Copy out the records verbatim from the start through the line that contains "point(55,403)", omitting the pictures.
======== Data in this exercise
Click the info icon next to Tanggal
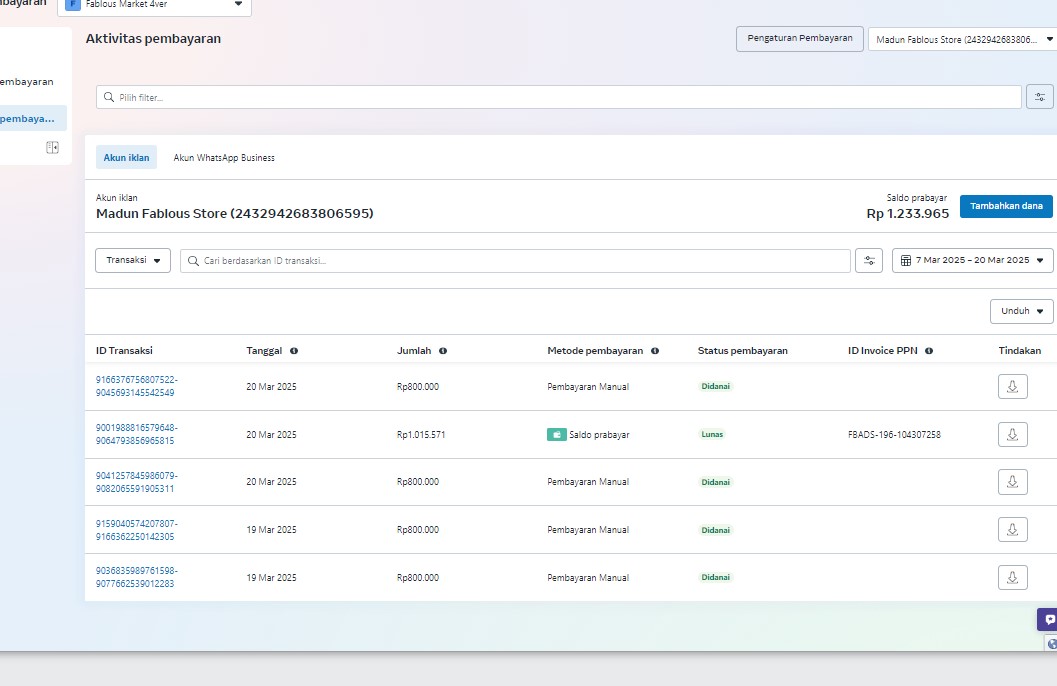The height and width of the screenshot is (686, 1057). click(x=294, y=351)
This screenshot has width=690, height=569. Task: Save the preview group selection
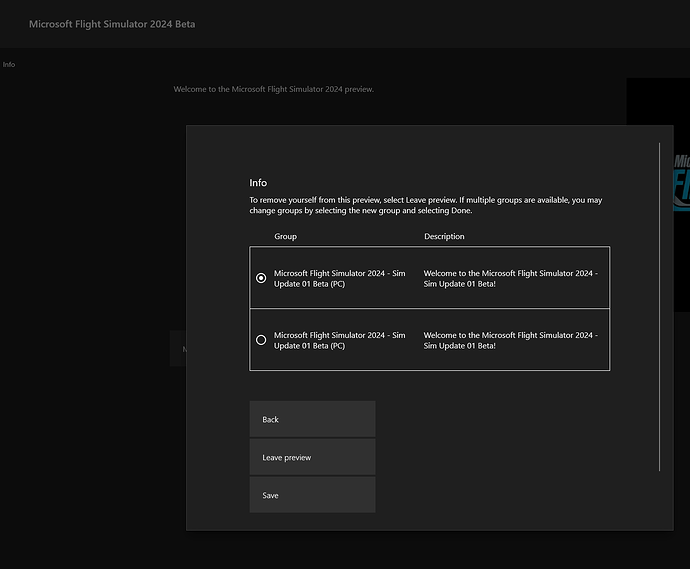(x=312, y=495)
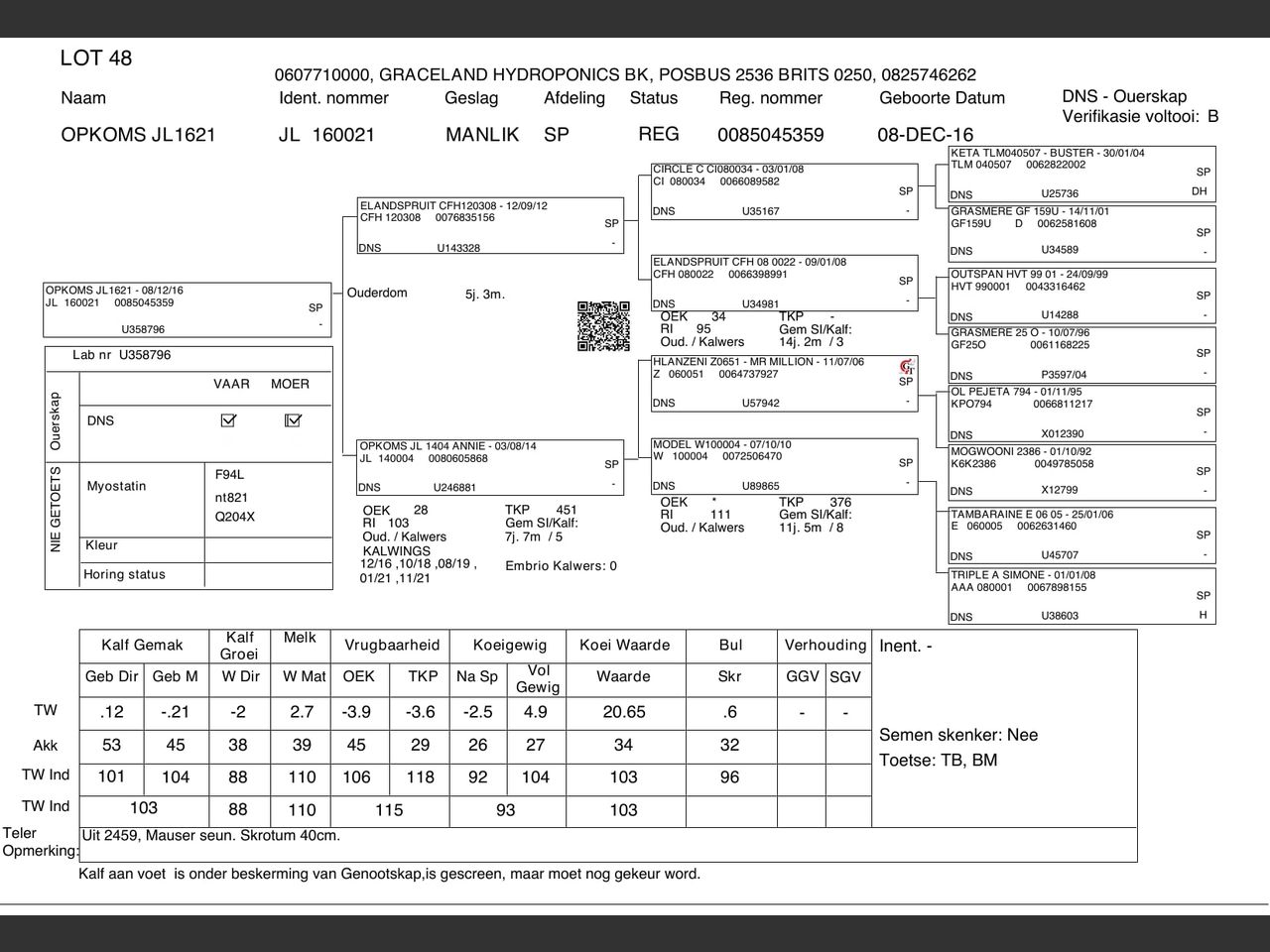Click the Teler Opmerking comment field
Screen dimensions: 1270x952
click(x=607, y=844)
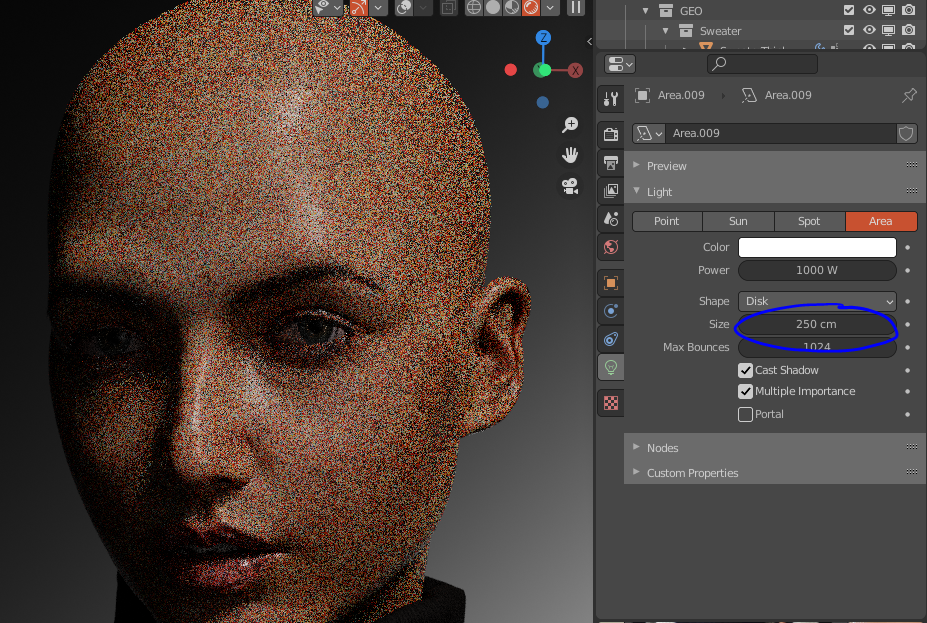Switch light type to Sun
This screenshot has width=927, height=623.
click(738, 221)
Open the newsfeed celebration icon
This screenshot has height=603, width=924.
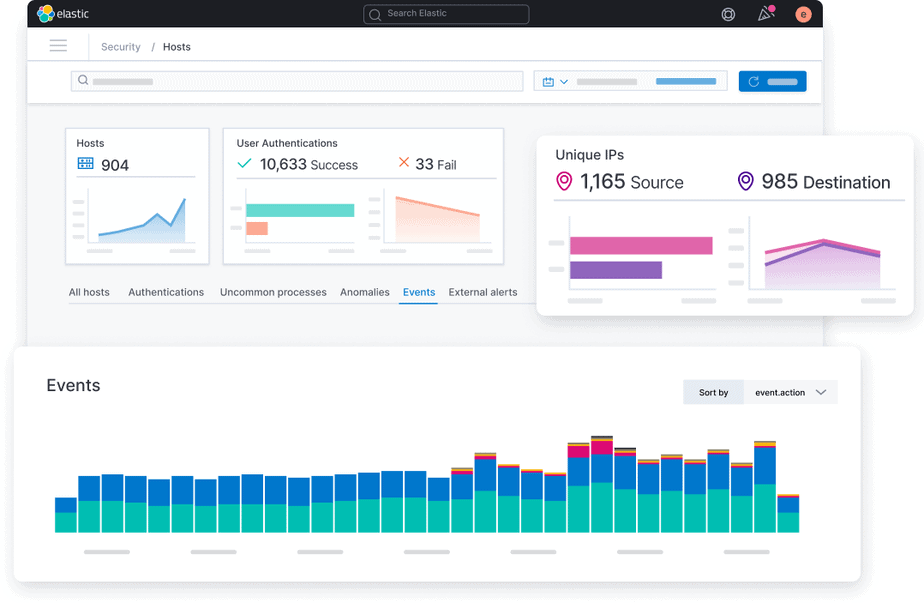click(766, 14)
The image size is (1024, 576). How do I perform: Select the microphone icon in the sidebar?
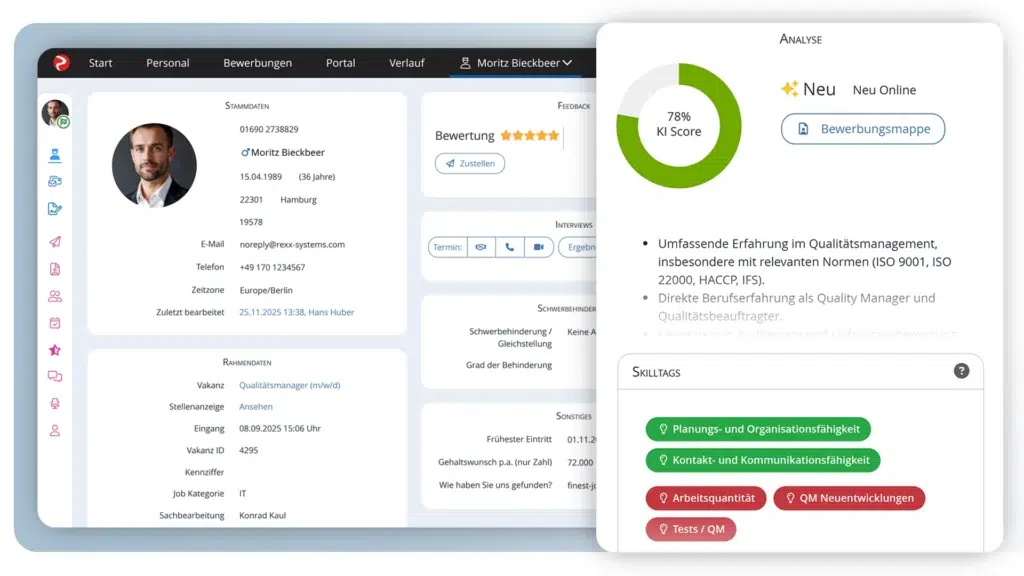point(55,403)
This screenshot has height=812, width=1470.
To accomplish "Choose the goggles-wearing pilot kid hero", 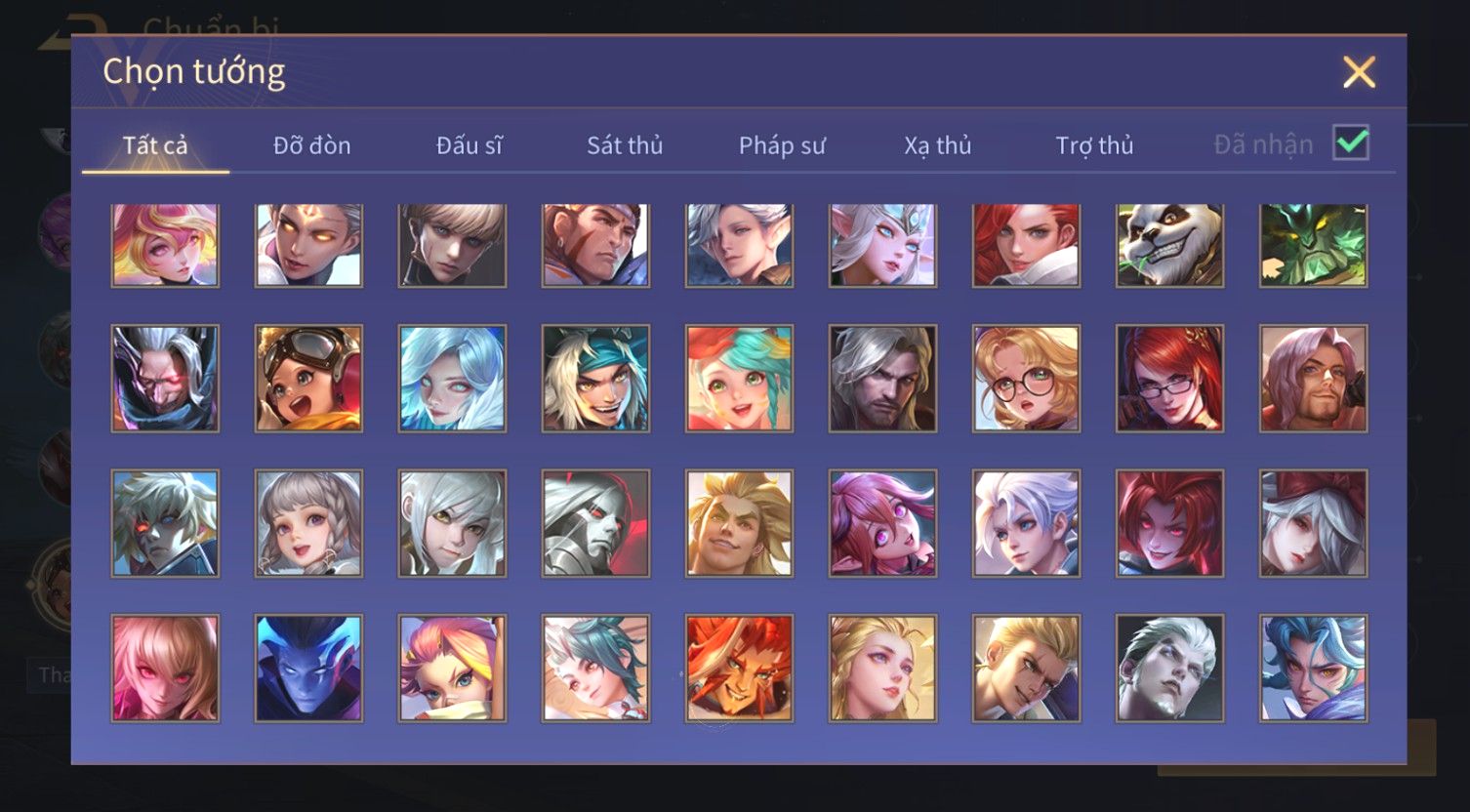I will [x=308, y=379].
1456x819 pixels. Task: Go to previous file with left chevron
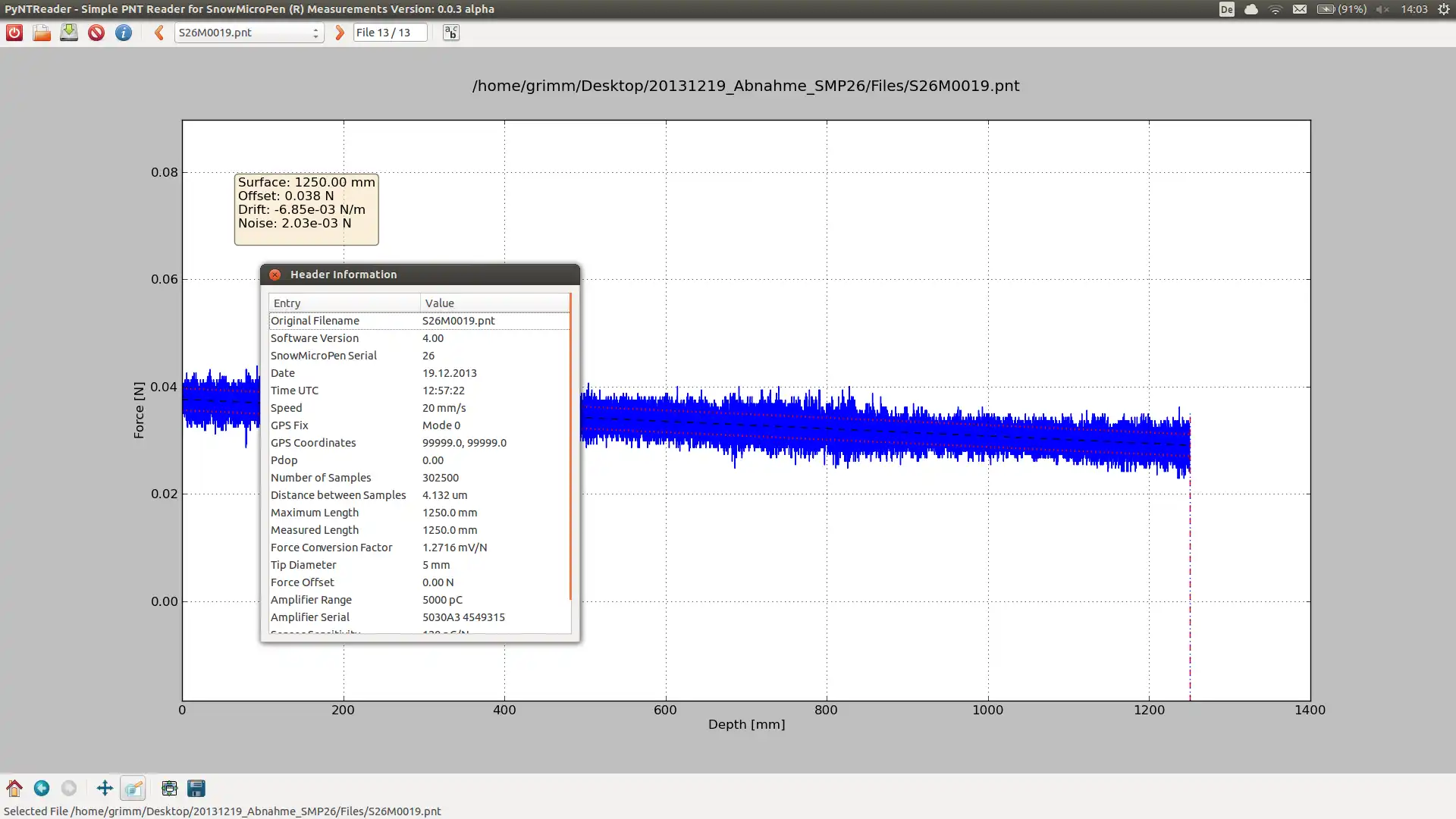pos(159,33)
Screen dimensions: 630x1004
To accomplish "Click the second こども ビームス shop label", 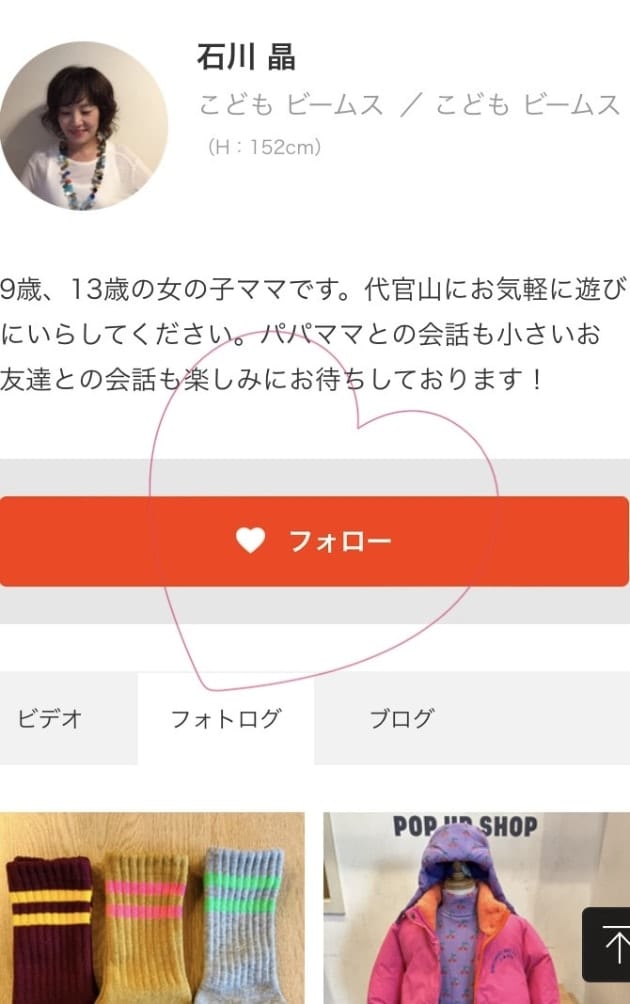I will click(x=528, y=105).
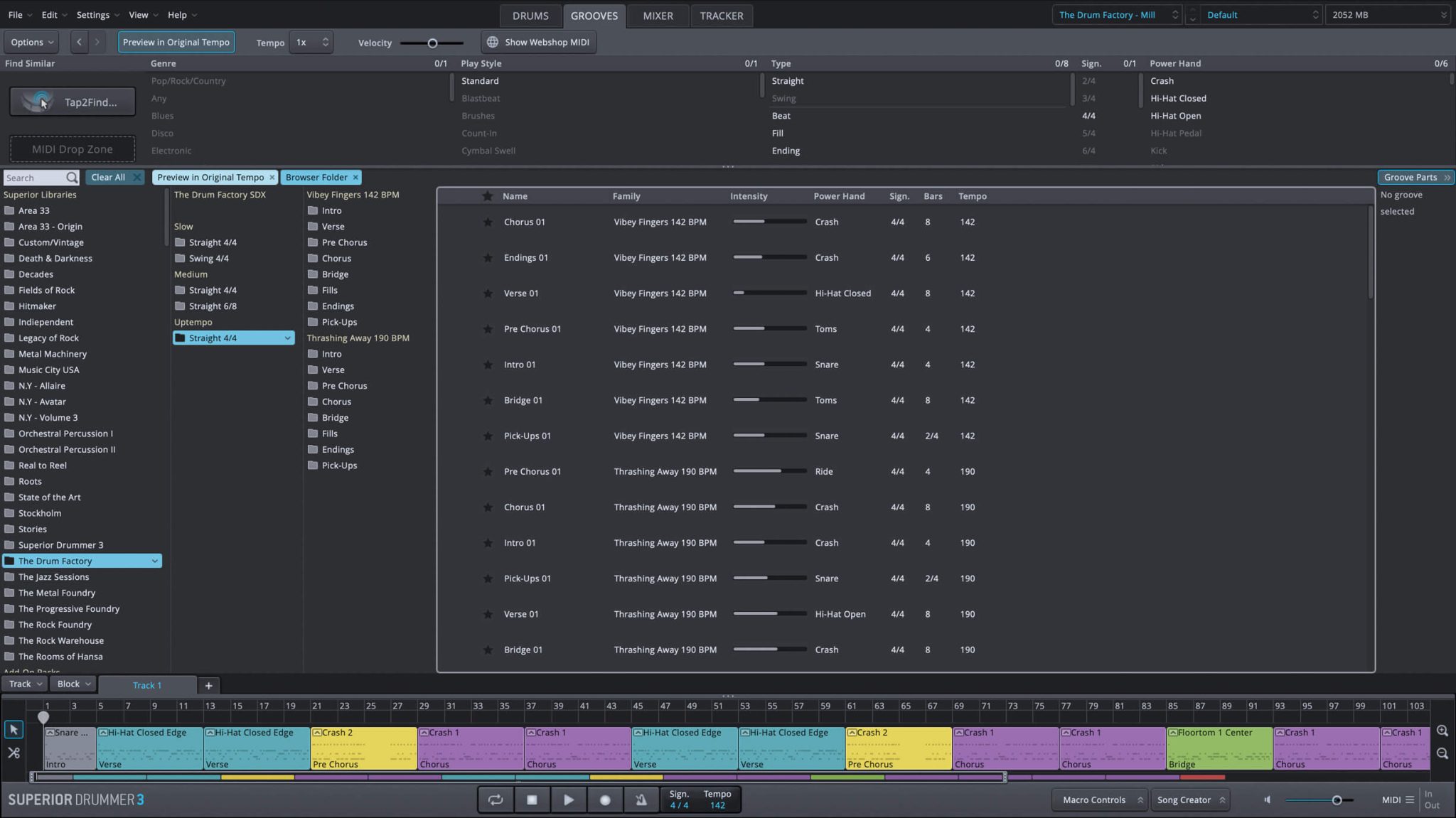
Task: Expand the Macro Controls panel
Action: coord(1102,800)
================
Task answer:
Click the info icon next to Tanggal
The height and width of the screenshot is (686, 1057). click(x=294, y=351)
This screenshot has width=690, height=569. Task: Save the preview group selection
(x=312, y=495)
Click the Teler Opmerking comment field
Screen dimensions: 1270x952
click(x=607, y=844)
Switch light type to Sun
This screenshot has width=927, height=623.
click(738, 221)
Open the newsfeed celebration icon
This screenshot has height=603, width=924.
click(766, 14)
The image size is (1024, 576). How do I perform: Select the microphone icon in the sidebar?
point(55,403)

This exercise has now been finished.